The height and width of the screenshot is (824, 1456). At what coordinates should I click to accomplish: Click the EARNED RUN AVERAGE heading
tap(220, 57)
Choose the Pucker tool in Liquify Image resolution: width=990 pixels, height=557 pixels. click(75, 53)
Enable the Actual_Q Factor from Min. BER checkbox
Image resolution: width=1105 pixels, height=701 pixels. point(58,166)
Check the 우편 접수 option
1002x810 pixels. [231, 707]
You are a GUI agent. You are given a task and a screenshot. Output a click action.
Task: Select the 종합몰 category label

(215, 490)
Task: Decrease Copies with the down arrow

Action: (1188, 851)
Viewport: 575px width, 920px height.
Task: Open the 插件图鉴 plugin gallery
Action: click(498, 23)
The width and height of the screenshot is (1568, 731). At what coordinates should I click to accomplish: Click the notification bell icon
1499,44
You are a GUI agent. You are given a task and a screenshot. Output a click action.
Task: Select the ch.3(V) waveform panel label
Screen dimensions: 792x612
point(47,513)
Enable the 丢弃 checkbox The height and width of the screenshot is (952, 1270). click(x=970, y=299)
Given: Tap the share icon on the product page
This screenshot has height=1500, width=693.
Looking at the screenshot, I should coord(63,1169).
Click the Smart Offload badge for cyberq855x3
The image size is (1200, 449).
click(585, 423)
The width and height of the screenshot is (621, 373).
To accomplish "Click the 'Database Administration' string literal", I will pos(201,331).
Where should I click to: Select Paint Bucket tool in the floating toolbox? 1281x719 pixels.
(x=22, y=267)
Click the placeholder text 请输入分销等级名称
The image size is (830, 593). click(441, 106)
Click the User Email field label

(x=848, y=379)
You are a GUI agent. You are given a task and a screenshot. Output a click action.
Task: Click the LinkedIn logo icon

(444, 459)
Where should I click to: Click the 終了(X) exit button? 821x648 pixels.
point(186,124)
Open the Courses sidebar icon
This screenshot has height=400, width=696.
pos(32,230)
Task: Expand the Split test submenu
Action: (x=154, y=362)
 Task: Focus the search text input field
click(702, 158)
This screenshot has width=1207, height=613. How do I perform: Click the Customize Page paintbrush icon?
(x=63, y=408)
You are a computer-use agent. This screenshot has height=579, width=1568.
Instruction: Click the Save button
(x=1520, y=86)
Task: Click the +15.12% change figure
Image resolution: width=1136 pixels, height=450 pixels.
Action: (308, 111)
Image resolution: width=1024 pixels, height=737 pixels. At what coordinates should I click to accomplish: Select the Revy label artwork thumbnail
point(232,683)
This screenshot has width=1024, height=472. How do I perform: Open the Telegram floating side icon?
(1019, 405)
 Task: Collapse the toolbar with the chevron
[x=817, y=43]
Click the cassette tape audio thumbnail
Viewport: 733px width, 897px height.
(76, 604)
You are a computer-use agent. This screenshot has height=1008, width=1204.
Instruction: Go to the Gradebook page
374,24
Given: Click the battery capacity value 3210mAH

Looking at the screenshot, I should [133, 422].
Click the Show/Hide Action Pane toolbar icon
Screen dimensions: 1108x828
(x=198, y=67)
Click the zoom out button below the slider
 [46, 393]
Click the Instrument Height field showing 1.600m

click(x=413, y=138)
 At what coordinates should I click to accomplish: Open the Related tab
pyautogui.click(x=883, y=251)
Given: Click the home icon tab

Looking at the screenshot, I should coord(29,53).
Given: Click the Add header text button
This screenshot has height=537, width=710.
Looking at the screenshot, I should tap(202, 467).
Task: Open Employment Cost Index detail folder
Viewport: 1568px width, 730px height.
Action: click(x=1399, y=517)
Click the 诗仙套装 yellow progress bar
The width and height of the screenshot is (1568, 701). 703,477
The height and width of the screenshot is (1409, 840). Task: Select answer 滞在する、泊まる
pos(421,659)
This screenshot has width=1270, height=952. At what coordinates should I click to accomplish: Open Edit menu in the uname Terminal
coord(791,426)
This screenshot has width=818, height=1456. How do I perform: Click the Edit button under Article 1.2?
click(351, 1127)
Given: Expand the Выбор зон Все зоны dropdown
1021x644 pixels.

What to produce:
Repeat the material from above exactly, word for word.

Solution to this task:
The height and width of the screenshot is (824, 1456). At what coordinates should I click to accomplish: Click the EARNED RUN AVERAGE heading
tap(220, 57)
Choose the Pucker tool in Liquify Image resolution: width=990 pixels, height=557 pixels. click(75, 53)
Enable the Actual_Q Factor from Min. BER checkbox
Image resolution: width=1105 pixels, height=701 pixels. point(58,166)
Check the 우편 접수 option
1002x810 pixels. [231, 707]
You are a GUI agent. You are given a task and a screenshot. Output a click action.
Task: Select the 종합몰 category label

(215, 490)
Task: Decrease Copies with the down arrow

Action: (1188, 851)
Viewport: 575px width, 920px height.
Task: Open the 插件图鉴 plugin gallery
Action: click(498, 23)
The width and height of the screenshot is (1568, 731). At what coordinates should I click to accomplish: Click the notification bell icon
1499,44
You are a GUI agent. You are given a task and a screenshot. Output a click action.
Task: Select the ch.3(V) waveform panel label
Screen dimensions: 792x612
point(47,513)
Enable the 丢弃 checkbox The height and width of the screenshot is (952, 1270). click(x=970, y=299)
Given: Tap the share icon on the product page
This screenshot has height=1500, width=693.
Looking at the screenshot, I should coord(63,1169).
Click the Smart Offload badge for cyberq855x3
The image size is (1200, 449).
click(585, 423)
The width and height of the screenshot is (621, 373).
To accomplish "Click the 'Database Administration' string literal", I will pos(201,331).
Where should I click to: Select Paint Bucket tool in the floating toolbox? 1281x719 pixels.
(x=22, y=267)
Click the placeholder text 请输入分销等级名称
The image size is (830, 593). click(441, 106)
Click the User Email field label

(x=848, y=379)
You are a GUI agent. You are given a task and a screenshot. Output a click action.
Task: Click the LinkedIn logo icon

(444, 459)
Where should I click to: Click the 終了(X) exit button? 821x648 pixels.
point(186,124)
Open the Courses sidebar icon
This screenshot has height=400, width=696.
pos(32,230)
Task: Expand the Split test submenu
Action: (x=154, y=362)
 Task: Focus the search text input field
click(702, 158)
This screenshot has width=1207, height=613. How do I perform: Click the Customize Page paintbrush icon?
(x=63, y=408)
You are a computer-use agent. This screenshot has height=579, width=1568.
Instruction: Click the Save button
(x=1520, y=86)
Task: Click the +15.12% change figure
Image resolution: width=1136 pixels, height=450 pixels.
Action: (308, 111)
Image resolution: width=1024 pixels, height=737 pixels. At what coordinates should I click to accomplish: Select the Revy label artwork thumbnail
point(232,683)
This screenshot has width=1024, height=472. How do I perform: Open the Telegram floating side icon?
(1019, 405)
 Task: Collapse the toolbar with the chevron
[x=817, y=43]
Click the cassette tape audio thumbnail
Viewport: 733px width, 897px height.
(76, 604)
You are a computer-use agent. This screenshot has height=1008, width=1204.
Instruction: Go to the Gradebook page
374,24
Given: Click the battery capacity value 3210mAH

Looking at the screenshot, I should [133, 422].
Click the Show/Hide Action Pane toolbar icon
Screen dimensions: 1108x828
(x=198, y=67)
Click the zoom out button below the slider
 [46, 393]
Click the Instrument Height field showing 1.600m

click(x=413, y=138)
 At what coordinates should I click to accomplish: Open the Related tab
pyautogui.click(x=883, y=251)
Given: Click the home icon tab

Looking at the screenshot, I should coord(29,53).
Given: Click the Add header text button
This screenshot has height=537, width=710.
Looking at the screenshot, I should tap(202, 467).
Task: Open Employment Cost Index detail folder
Viewport: 1568px width, 730px height.
Action: click(x=1399, y=517)
Click the 诗仙套装 yellow progress bar
The width and height of the screenshot is (1568, 701). 703,477
The height and width of the screenshot is (1409, 840). Task: Select answer 滞在する、泊まる
pos(421,659)
This screenshot has width=1270, height=952. At what coordinates should I click to accomplish: Open Edit menu in the uname Terminal
coord(791,426)
This screenshot has width=818, height=1456. How do I perform: Click the Edit button under Article 1.2?
click(351, 1127)
Given: Expand the Выбор зон Все зоны dropdown
1021x644 pixels.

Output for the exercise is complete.